The top accuracy on the dataset was promising (89% – AlexNet). This is on an unedited network, and with a dataset that contains examples a user would not perform in the real world (or can be designed against – more on that below). I believe a proper deep neural network professional can achieve real-word user-interaction accuracy greater than 97%.
Keep in mind that this was on a large network, smaller performant networks didn’t fair so well on the iPhone – but these prototypes have left me very confident that more reliable and fast interactions * can be achieved by a senior iOS software developer.
* By fast, I mean less than 0.1s response time (and we can use Interaction Design tricks to achieve this for the user, like activation signals and other temporal data).
Music Player Mockup
Hands “2” and “3” for example could be used to quickly “play” and “skip-forward” music - all without needing to look at the screen.
(Note: No Actual Design Considerations are noted in this video. More on that below.)
Wooh! Now for the really fun part (imo). Learnings applicable to the detailed phase of interaction and interface design.
From initial prototypes, it seems that it’ll be useful for a user to see themselves (perhaps the UI could be designed more like it’s on a front-facing mirror). Presenting a zoomed view of users, naturally encourages hands to be far enough from the camera (which is important for the system to recognise a hand).
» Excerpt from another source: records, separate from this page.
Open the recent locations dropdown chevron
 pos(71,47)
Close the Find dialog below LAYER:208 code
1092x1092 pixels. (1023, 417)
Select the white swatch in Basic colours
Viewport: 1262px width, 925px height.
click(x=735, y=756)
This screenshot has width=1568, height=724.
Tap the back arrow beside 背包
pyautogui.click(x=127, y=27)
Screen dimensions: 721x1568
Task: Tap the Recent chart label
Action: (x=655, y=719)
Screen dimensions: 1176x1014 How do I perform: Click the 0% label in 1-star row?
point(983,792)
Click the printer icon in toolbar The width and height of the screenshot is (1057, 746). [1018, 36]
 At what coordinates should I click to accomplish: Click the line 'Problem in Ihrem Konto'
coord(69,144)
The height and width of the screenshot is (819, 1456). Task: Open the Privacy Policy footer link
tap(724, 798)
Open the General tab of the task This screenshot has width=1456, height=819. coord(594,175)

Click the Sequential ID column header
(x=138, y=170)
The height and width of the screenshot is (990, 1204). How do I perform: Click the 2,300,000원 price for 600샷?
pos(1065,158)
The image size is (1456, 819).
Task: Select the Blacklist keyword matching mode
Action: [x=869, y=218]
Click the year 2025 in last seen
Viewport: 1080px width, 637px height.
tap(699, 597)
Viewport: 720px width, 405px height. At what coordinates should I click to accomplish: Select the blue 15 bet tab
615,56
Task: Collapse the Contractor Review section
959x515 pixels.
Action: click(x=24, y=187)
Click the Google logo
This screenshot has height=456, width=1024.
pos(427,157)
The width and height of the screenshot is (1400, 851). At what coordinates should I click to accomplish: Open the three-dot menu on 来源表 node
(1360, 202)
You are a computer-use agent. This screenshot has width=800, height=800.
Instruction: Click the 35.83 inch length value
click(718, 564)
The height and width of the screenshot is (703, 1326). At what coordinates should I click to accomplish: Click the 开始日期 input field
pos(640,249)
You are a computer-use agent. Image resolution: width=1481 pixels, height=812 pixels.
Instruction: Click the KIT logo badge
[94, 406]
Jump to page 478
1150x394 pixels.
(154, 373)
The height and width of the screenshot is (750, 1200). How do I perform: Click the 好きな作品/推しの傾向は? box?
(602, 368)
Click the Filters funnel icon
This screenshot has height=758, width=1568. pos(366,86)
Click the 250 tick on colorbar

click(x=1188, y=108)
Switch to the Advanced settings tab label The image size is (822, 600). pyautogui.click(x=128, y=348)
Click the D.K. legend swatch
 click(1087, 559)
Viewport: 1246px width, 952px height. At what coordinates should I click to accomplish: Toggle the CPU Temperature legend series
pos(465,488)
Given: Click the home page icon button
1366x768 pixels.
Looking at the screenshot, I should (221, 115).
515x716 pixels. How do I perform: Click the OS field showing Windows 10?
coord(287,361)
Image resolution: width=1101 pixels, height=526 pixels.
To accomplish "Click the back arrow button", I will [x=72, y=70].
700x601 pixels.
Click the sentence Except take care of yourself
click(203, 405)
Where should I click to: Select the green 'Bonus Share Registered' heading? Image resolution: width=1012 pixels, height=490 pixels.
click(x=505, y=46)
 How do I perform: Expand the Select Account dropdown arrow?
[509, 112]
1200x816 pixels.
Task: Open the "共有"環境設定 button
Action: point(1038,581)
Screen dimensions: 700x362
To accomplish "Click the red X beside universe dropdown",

Unlike voice, there is great opportunity here to surface visual signifiers in the interface. (e.g. if a “5” 🖐 hand activates a touchable button on screen like “Play”, then that can be incorporated into the visual element).
Non-Visual feedback is super important for an interaction paradigm that doesn’t require our visual attention.
- Tactile Design needs to be distinguishable for each user-intent, it also needs to work in conjunction with sound to enforce a user’s mental model.
- 3D Sound Design needs to consider a user’s dimensional model of the interface, working in conjunction with animation. It also needs to be considerate of the orientation of stereo speakers, and if a user is listening via wireless earphones.
- It’s may also be worthwhile to explore visual and motion designs for peripheral vision.
Additional design considerations needs to be considered regarding usability, and addressing privacy concerns. *
* Handshapes need to be carefully selected to improve usability (whilst keeping in mind natural interactions and mental models). For example: the "4" hand might get misclassified as a "5" hand, especially when a user's hand is partially obscured.
In addition to usability, camera privacy concerns need to be evaluated. And potential discomforts alleviated through design (e.g. through activation actions, trustworthiness).
We are living in exciting times, no longer limited to mobile interfaces and touchscreens. Old unreliable paradigms like In-Air gestures have become supercharged almost overnight. It’s time to re-assess our designs, our mediums, and our interaction paradigms.